The Gulf is unlikely to get a major boost from the compromise proposal to raise the US debt ceiling, but with its large oil reserves and pegs to the dollar the region has a major stake in the country's financial fate.
The region could benefit if perceptions of trouble in the US persist, prompting investors to liquidate their portfolios and buy assets in faster-growing emerging markets, according to analysts. Wadah Taha, the chief investment officer at Al Zarooni Group in Dubai, said the impending deal was good news for the UAE's exchanges.
"There is limited turnover from local and regional participants as it's the first day of Ramadan, but the reaction is generally positive," he said yesterday.
US links to the region through its influence on oil prices and its currency will also be closely watched, analysts say.
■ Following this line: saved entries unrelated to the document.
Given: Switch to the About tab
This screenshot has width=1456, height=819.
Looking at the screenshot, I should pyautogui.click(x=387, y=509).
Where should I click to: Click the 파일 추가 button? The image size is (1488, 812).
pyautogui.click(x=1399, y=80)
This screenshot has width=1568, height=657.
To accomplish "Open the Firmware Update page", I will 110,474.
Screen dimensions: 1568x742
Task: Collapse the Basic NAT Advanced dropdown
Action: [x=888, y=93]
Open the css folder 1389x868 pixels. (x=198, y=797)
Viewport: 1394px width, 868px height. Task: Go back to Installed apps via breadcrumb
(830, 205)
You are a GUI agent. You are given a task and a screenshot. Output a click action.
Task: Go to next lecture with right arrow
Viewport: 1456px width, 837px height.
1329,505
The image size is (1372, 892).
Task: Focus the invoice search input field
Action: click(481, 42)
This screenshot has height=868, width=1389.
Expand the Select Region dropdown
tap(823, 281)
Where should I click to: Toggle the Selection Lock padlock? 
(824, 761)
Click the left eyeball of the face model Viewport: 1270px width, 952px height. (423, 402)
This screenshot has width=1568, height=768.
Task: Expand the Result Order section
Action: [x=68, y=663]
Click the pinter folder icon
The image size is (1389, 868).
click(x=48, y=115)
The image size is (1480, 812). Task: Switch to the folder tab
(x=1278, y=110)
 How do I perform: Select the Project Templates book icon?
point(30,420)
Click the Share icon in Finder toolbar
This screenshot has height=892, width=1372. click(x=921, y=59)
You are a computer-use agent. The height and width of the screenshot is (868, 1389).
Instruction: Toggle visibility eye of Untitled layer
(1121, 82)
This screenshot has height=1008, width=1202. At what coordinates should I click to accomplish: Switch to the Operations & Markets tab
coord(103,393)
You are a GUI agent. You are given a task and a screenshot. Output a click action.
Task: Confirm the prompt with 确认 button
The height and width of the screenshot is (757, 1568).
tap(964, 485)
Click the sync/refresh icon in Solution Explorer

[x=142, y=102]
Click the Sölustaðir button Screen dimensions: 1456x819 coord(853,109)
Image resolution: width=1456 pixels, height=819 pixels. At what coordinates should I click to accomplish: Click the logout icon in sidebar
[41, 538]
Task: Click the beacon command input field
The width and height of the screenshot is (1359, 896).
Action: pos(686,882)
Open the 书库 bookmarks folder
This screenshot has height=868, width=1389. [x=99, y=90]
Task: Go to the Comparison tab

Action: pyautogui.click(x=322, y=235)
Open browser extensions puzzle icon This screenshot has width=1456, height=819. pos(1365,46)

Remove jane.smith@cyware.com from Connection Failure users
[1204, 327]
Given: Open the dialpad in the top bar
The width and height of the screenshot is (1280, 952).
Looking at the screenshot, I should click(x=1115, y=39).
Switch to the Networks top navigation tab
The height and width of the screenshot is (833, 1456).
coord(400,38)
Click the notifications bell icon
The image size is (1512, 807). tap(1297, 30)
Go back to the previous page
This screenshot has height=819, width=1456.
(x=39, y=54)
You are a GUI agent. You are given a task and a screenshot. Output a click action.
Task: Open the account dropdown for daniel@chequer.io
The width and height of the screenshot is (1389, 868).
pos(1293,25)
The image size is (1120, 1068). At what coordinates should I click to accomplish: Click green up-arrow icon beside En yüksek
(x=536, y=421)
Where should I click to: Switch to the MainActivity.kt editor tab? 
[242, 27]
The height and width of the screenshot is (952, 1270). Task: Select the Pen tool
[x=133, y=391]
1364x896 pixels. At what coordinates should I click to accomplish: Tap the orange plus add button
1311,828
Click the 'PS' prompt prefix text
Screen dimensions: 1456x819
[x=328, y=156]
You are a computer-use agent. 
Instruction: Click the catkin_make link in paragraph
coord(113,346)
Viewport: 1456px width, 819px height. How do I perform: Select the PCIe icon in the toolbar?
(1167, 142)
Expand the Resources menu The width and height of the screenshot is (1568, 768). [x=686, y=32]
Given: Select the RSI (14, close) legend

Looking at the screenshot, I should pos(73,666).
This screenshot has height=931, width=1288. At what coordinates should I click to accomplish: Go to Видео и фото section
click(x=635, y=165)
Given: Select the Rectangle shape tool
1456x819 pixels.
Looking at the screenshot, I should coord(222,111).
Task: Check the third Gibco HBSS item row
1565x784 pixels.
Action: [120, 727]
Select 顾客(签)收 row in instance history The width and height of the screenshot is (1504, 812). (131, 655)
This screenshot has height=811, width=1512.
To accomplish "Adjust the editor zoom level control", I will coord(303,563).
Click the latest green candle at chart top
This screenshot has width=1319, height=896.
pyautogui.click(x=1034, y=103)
Oil prices rose on news of the compromise, and the dollar strengthened against the Japanese yen and the euro.
Higher oil prices benefit the Gulf by raising revenues at the region's government-owned oil giants. A stronger dollar would give the dirham and other Gulf currencies more purchasing power in Europe and other economies.
But it is far from clear whether those trends will continue, and a possible downgrade of the US by the credit ratings agency Standard & Poor's could weigh heavily on global markets. "US treasuries are the benchmark that every other risk in the world is compared with," said Mohammed Ali Yasin, the chief investment officer at CAPM Investment in Abu Dhabi.
"When there is a possibility of downgrading that benchmark, investors need to realign all the risk across the world and across sectors, commodities, equities and debt, which would cause volatility. All this uncertainty is not positive."